Contextualizing the Catholic Sexual Abuse Crisis is a five-year AAR seminar (2019 - 2024) working towards greater understanding about clergy sexual abuse and the range of questions that it raises. Attention to clergy abuse must become normative for any treatment of modern Catholicism to not itself be complicit in the abuse and its concealment.
Please note the following guidelines on our values and norms:
- Seminar presenters are required to submit their full papers by the middle of October, to be pre-circulated to all attendees via the AAR Papers system.
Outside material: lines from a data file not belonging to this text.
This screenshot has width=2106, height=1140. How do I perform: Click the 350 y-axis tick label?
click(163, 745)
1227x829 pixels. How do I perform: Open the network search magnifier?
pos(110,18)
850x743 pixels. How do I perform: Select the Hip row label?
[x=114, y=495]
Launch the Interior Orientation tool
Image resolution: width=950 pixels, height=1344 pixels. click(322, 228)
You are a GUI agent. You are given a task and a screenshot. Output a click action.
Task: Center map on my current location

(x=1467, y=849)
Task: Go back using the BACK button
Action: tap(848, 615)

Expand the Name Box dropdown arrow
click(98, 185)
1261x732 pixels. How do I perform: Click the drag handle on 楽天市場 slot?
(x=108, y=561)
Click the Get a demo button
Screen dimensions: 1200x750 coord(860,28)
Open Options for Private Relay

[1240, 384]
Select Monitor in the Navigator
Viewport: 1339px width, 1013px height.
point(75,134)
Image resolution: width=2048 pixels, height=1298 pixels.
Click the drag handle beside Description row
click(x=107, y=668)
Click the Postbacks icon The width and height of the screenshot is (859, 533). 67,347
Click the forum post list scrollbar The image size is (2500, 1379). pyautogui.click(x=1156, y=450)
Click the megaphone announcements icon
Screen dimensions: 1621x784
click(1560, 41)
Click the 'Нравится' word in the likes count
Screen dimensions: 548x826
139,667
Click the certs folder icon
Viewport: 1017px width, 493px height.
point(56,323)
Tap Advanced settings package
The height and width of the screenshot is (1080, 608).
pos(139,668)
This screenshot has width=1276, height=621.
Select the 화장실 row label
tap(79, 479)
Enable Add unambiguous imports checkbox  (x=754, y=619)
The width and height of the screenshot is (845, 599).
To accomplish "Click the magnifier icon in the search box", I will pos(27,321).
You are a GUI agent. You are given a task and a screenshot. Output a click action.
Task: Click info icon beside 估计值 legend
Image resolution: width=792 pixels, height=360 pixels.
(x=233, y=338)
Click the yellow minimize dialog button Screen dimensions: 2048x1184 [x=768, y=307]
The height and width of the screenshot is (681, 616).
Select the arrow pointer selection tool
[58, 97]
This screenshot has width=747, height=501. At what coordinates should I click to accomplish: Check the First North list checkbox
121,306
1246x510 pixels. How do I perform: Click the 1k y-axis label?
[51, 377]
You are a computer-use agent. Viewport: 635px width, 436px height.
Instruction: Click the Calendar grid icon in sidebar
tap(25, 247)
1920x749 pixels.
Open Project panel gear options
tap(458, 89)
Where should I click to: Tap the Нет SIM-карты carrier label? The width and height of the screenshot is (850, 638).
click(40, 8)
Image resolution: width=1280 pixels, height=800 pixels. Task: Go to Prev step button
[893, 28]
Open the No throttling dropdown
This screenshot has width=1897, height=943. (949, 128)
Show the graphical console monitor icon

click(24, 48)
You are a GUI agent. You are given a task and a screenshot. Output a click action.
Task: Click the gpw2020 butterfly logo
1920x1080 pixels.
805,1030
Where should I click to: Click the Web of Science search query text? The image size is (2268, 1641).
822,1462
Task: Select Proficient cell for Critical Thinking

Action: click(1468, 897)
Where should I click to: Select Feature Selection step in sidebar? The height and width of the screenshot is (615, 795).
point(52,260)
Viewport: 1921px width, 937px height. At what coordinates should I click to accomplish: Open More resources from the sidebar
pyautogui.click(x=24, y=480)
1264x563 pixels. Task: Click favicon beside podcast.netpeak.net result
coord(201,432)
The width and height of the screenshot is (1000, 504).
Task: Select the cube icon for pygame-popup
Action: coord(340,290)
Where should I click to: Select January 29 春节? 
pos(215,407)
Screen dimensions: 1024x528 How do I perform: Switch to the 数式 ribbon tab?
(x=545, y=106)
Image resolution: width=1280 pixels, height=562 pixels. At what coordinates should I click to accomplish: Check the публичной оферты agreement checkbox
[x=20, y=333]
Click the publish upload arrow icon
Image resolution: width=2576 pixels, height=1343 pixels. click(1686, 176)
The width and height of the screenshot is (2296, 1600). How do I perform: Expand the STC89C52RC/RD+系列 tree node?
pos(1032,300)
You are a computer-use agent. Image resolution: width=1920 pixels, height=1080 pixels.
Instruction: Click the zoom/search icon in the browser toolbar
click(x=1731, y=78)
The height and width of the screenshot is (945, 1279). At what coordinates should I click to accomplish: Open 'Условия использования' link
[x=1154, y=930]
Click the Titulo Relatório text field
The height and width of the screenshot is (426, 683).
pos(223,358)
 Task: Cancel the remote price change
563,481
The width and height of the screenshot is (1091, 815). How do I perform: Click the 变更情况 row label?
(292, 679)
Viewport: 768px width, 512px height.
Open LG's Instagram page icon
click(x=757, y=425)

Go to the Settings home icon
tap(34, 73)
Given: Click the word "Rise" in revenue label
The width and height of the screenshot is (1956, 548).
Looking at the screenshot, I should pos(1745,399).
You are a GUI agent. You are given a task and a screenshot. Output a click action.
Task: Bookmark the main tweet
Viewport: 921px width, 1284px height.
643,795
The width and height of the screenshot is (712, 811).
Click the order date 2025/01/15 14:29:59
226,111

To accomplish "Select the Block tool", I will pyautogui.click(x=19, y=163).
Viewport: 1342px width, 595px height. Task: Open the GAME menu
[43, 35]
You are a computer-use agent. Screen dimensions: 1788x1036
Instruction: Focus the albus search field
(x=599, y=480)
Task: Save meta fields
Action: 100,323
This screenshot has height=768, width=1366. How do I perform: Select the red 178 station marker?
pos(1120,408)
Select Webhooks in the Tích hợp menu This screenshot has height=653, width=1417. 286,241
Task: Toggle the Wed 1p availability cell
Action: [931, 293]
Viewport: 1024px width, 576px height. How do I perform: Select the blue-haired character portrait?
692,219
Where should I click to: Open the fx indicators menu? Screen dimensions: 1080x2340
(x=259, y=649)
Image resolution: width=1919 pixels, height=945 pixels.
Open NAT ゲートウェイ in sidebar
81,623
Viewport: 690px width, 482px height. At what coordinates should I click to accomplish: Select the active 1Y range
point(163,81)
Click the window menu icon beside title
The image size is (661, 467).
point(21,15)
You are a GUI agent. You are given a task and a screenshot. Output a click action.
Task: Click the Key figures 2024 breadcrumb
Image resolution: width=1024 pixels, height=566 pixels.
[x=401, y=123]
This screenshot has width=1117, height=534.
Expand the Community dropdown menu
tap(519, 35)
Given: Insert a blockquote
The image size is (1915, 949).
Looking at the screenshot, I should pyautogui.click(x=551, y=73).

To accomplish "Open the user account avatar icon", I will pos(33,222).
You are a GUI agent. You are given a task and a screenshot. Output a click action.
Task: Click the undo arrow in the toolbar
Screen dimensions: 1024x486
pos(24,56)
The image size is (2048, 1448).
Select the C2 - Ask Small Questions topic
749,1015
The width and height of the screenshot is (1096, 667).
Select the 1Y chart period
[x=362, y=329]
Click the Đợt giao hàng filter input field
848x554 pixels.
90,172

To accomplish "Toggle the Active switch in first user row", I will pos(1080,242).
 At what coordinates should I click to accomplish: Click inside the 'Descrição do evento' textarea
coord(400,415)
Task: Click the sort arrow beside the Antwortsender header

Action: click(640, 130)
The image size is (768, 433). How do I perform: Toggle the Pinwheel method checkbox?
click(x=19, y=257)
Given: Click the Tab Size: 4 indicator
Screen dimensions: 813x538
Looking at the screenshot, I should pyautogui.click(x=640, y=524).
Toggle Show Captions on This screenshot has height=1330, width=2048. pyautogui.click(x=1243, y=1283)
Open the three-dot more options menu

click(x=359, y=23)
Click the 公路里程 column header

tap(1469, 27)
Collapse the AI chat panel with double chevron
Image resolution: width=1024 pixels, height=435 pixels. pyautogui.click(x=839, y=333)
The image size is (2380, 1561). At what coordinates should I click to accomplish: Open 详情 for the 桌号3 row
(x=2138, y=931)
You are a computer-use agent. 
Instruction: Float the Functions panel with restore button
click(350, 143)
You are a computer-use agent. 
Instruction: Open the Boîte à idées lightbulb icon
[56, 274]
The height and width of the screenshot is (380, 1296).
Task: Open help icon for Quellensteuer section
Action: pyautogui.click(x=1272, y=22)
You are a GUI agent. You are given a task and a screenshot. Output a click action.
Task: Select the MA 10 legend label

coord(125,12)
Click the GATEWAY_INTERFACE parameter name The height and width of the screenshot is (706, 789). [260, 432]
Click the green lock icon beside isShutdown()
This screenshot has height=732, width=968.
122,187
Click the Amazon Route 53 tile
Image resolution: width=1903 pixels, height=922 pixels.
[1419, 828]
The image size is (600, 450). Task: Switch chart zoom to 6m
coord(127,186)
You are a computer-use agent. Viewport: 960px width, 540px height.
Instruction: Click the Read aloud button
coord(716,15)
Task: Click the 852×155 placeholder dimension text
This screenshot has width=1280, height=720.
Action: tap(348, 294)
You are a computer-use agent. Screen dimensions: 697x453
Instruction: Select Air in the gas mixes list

This allows for more conversation and deeper reflection at the conference.
- Proposals should be made with an eye towards publishable work.
- The seminar seeks collaborative and multidisciplinary research, including through historical, ethnographic, theological, legal, political, psychological, and ethical frameworks.
- We are especially interested in proposals that press consideration into new anti-racist, anti-colonial, feminist, or queer directions.
- We encourage methodologies that uplift the voices of survivors, especially victims from African American, indigenous, and non-Anglo parishes.
- Over the full five years of sessions, the seminar will also examine sexual abuse in contexts beyond the Catholic church, both in other religious communities and secular institutions.
- We are committed to supporting research from scholars at all career stages, including doctoral candidates and independent scholars.
- The seminar encourages all of its members to participate in and propose papers to related program units, including Roman Catholic Studies, Religion and Sexuality, Childhood Studies, Ecclesiological Investigations, Religion and Violence, North American Religions, Religion in Europe, and Ethics.